The next spring, much to my suprise, I was still alive. My hope, however, had been struck at the roots. I still expected that I would die, maybe in one year, maybe two. I planned a garden, but I focused on annuals and quick-growing things and safe bets. I planted a cherry tree, but it died. I was discouraged. I passed on planting rhubarb and asparagus. What was the point? They took two or three years to grow to maturity, so I probably wouldn’t be alive to see a full harvest.
That asparagus is the only regret I have ever had in my life with cancer. If I had planted it then, this spring, even this weekend, I would be enjoying the “pale little green points sticking out of the black earth.”
Hope, like vegetables, must be cultivated. Guarded. Watered and weeded and fed. You must never stop tending it. It can become crabbed and rootbound. It can wither in the heat or drown in a downpour or be consumed by predators.
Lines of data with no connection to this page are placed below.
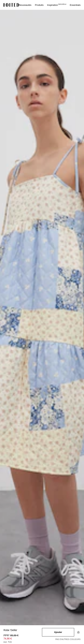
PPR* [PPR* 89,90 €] (11, 635)
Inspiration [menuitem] (57, 5)
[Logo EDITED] (11, 5)
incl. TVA (8, 642)
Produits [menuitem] (39, 5)
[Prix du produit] (23, 639)
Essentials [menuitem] (75, 5)
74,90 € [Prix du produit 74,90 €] (8, 638)
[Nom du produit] (23, 630)
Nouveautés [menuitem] (25, 5)
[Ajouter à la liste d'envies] (79, 632)
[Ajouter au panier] (58, 632)
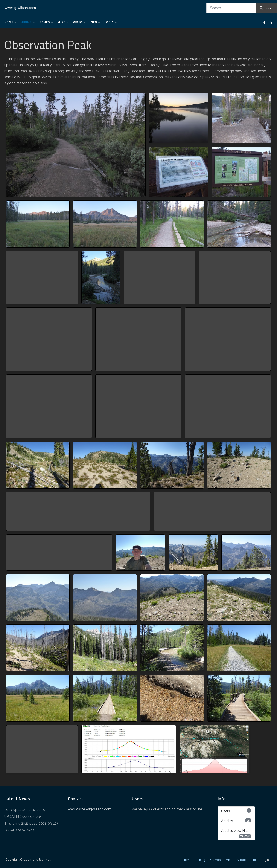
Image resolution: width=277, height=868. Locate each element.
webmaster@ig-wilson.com (90, 809)
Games (45, 22)
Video (78, 22)
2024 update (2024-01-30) (25, 810)
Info (94, 22)
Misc (62, 22)
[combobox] (231, 8)
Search (266, 8)
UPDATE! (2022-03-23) (23, 816)
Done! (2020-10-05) (20, 830)
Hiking (27, 22)
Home (9, 22)
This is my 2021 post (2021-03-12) (31, 824)
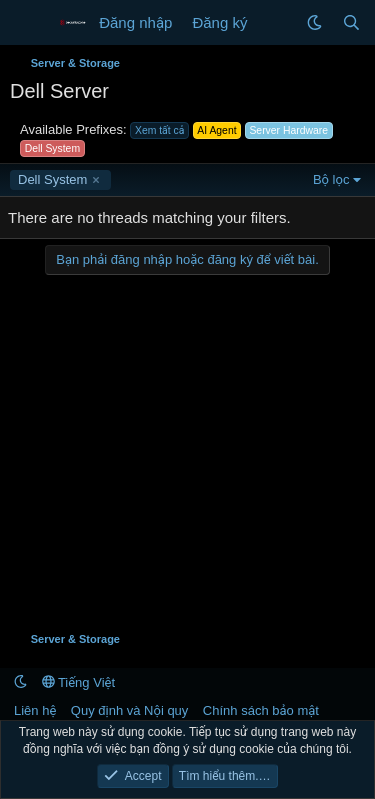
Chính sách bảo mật (261, 710)
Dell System (52, 179)
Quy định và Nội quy (130, 710)
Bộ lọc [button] (331, 179)
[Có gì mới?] (276, 22)
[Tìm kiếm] (351, 22)
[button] (314, 22)
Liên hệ (35, 710)
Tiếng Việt (79, 682)
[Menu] (27, 23)
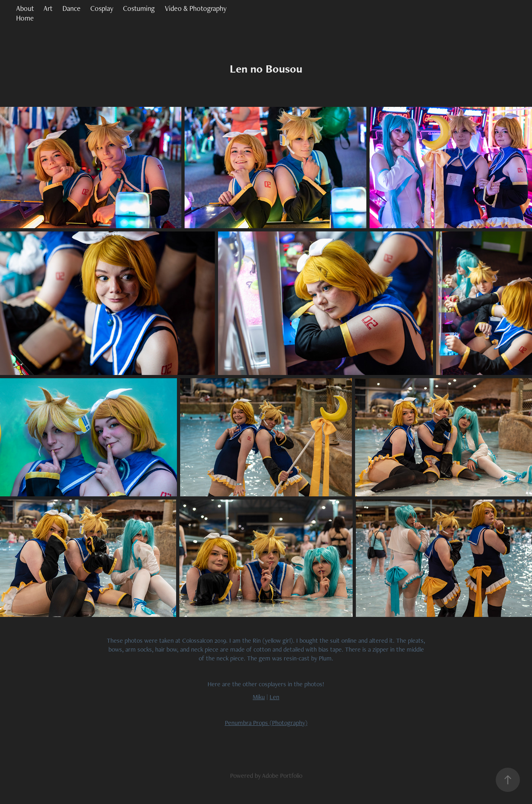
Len (274, 697)
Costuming (139, 8)
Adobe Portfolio (282, 775)
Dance (71, 8)
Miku (259, 697)
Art (48, 8)
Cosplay (102, 8)
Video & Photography (195, 8)
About (25, 8)
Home (25, 18)
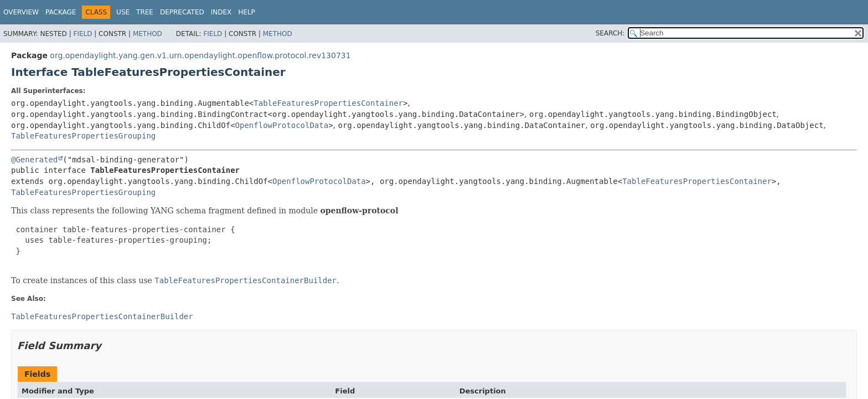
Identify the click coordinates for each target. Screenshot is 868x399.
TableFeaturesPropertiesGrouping (83, 136)
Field (82, 34)
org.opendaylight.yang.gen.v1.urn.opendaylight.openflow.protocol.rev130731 (200, 55)
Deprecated (182, 12)
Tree (144, 12)
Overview (21, 12)
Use (123, 12)
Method (147, 34)
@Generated (34, 160)
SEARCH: (610, 33)
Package (60, 12)
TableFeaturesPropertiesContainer (328, 103)
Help (246, 12)
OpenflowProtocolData (282, 125)
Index (221, 12)
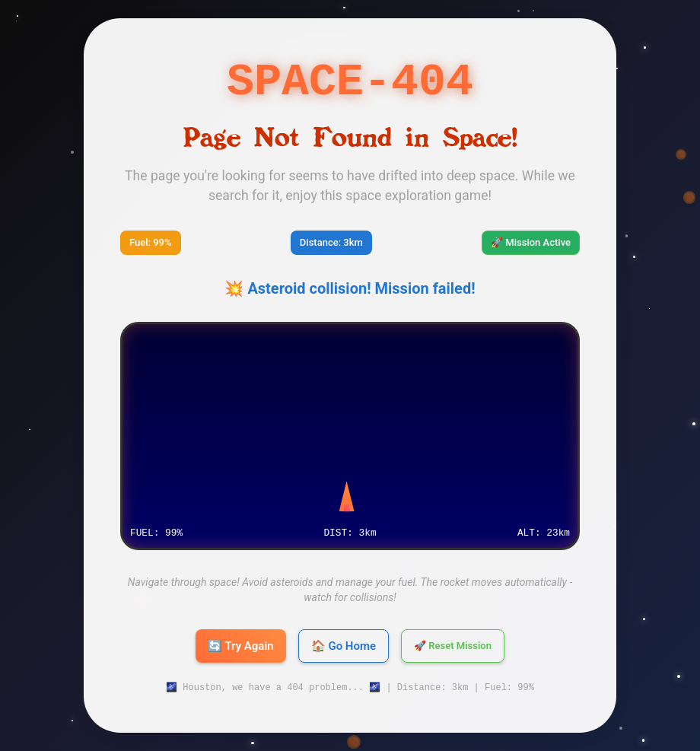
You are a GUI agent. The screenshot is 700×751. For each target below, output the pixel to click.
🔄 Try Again (240, 646)
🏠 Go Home (343, 646)
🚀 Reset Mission (453, 646)
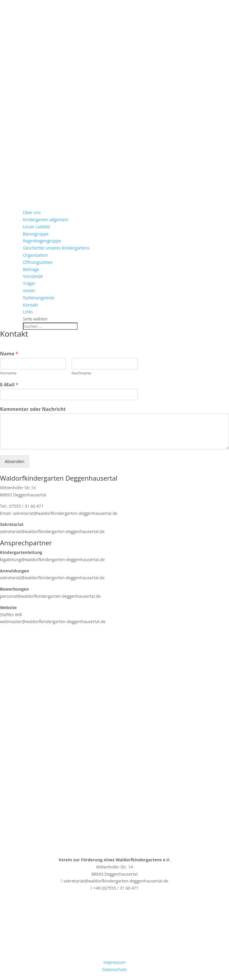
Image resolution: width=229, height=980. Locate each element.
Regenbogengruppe (42, 240)
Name (9, 354)
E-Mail (9, 385)
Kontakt (30, 305)
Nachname (81, 373)
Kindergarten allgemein (46, 220)
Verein (29, 290)
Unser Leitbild (37, 227)
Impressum (114, 962)
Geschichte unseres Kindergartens (56, 248)
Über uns (32, 212)
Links (28, 312)
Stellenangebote (38, 298)
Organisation (35, 255)
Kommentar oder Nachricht (33, 409)
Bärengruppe (36, 234)
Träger (29, 283)
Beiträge (31, 269)
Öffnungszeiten (38, 262)
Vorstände (33, 276)
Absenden (14, 461)
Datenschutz (114, 969)
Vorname (8, 373)
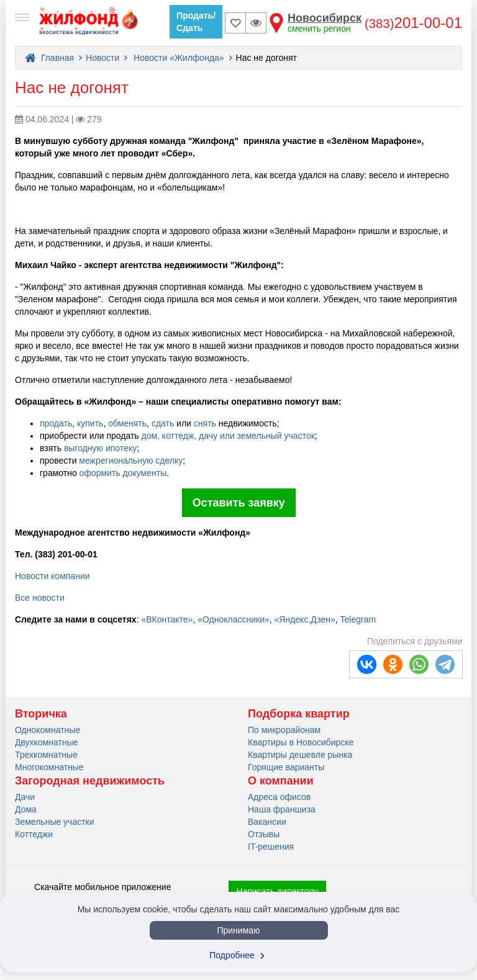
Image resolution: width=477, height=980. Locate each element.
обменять (127, 423)
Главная (49, 58)
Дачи (25, 797)
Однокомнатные (47, 730)
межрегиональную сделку (130, 461)
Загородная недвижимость (89, 781)
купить (89, 423)
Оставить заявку (238, 503)
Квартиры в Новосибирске (301, 742)
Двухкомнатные (47, 742)
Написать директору (278, 891)
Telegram (358, 619)
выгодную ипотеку (100, 448)
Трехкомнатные (46, 755)
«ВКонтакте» (166, 619)
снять (205, 423)
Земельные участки (55, 822)
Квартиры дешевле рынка (300, 755)
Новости (102, 58)
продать (56, 423)
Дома (25, 809)
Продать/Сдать (196, 22)
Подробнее (238, 955)
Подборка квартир (299, 714)
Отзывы (263, 834)
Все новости (40, 598)
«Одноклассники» (234, 619)
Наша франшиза (281, 809)
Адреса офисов (279, 797)
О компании (281, 781)
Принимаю (238, 930)
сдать (163, 423)
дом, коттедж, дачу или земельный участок (227, 436)
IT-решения (271, 847)
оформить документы (123, 473)
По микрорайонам (284, 730)
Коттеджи (34, 834)
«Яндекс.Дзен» (305, 619)
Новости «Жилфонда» (179, 58)
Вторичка (41, 714)
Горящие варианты (286, 767)
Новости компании (52, 576)
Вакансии (267, 822)
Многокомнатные (49, 767)
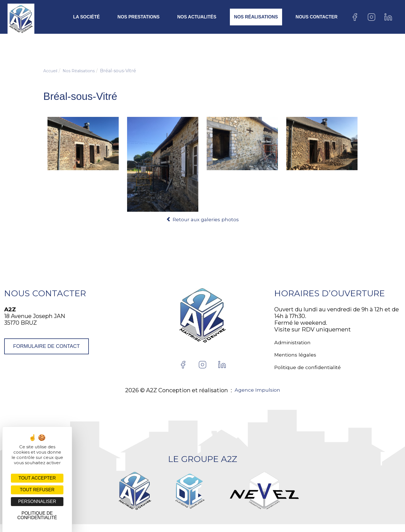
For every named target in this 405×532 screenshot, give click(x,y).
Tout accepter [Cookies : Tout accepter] (37, 478)
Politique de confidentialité (312, 375)
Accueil (51, 71)
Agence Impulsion (257, 398)
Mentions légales (297, 360)
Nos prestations (139, 17)
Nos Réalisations (256, 17)
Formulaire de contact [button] (46, 346)
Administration (295, 345)
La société (86, 17)
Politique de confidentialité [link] (37, 515)
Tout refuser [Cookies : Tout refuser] (37, 490)
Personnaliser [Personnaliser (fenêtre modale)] (37, 501)
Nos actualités (197, 17)
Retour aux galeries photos (202, 220)
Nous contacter (316, 17)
But no matter what obstacles you think you may encounter or how bleak things look, you must keep planting each year with an eye toward the future. Even if your worst fears come to pass, you have lost only a little time, a little trouble. Your efforts might still bear fruit for others, though you cannot see it.
The book of Hebrews contains a well-known verse that says “faith is the assurance of things hoped for, the conviction of things not seen.” But the chapter before provides a deeper context: “Recall the former days when, after you were enlightened, you endured a hard struggle with sufferings … do not throw away your confidence, which has great reward. For you have need of endurance, so that you may do the will of God and receive what is promised.”
Plant the asparagus. If you’re unsure, plant it. If you’re afraid, plant it. If you stand before the powers of hell and death themselves, just plant the damn asparagus. You have nothing to lose.